🤖 AI Summary
This work addresses the limitations of existing dynamic 3D Gaussian splatting methods, which often fail to accurately model foreground motion due to the absence of explicit motion awareness and tend to introduce spurious static residuals in the background. To overcome these issues, the authors propose a motion-variance-guided dynamic-static separation mechanism and introduce MotionFormer, a Transformer-based local temporal attention module that enables explicit short- and long-term motion modeling within the Gaussian splatting framework for the first time.
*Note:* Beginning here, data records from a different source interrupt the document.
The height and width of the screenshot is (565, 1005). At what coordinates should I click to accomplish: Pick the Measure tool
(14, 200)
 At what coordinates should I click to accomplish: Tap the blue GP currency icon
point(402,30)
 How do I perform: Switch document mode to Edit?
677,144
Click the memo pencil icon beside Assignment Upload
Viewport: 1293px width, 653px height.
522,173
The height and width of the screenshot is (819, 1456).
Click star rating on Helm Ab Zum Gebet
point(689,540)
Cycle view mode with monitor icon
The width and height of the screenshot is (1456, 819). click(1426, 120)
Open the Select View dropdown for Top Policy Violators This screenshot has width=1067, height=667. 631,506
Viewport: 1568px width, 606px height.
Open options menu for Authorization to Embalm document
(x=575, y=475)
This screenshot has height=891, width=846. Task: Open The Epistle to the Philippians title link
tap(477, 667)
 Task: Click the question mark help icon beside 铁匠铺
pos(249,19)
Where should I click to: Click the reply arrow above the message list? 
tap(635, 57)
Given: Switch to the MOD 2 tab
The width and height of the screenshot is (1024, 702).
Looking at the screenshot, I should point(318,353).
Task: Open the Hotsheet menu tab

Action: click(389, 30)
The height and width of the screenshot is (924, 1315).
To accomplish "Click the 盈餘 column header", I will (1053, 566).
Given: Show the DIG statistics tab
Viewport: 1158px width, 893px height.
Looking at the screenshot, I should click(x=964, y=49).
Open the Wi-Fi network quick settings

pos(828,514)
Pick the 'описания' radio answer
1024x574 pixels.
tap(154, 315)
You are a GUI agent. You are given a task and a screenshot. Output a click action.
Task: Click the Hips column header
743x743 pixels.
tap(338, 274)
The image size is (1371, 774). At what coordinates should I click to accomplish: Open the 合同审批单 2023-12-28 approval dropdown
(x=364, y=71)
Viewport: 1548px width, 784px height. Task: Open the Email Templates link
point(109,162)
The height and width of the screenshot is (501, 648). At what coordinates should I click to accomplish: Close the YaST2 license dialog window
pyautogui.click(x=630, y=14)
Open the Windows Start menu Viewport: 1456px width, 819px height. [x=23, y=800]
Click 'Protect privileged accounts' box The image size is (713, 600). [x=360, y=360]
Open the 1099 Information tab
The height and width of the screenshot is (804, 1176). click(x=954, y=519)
By integrating motion variance statistics, deformation field optimization, and self-attention mechanisms, the method significantly enhances both foreground motion accuracy and static background fidelity, achieving state-of-the-art performance on dynamic scene reconstruction and occlusion-free reconstruction benchmarks.
📝 Abstract
3D Gaussian Splatting (3DGS) enables real-time novel view synthesis for static scenes. Extending it to dynamic scenes via deformation fields has recently attracted significant attention, particularly for dynamic scene reconstructionband distractor-free. However, existing deformation networks lack explicit motion awareness: they neither capture long-term motion intensity nor exploit short-term temporal coherence, leading to inaccurate foreground deformation and pseudo-static residuals in the background. We present MVFusion-GS, a method that enhances deformation networks with two complementary motion-aware mechanisms. The Motion-Variance Guided Refinement aggregates per-Gaussian deformation statistics across time to estimate motion variance and uses it to guide dynamic-static separation during deformation prediction. The MotionFormer Temporal Attention module applies Transformer self-attention over neighboring timesteps to model local motion dependencies and improve temporal consistency. Extensive experiments on both dynamic scene reconstruction and distractor-free reconstruction benchmarks demonstrate state-of-the-art performance, showing that explicit motion awareness improves both foreground motion modeling and static background reconstruction.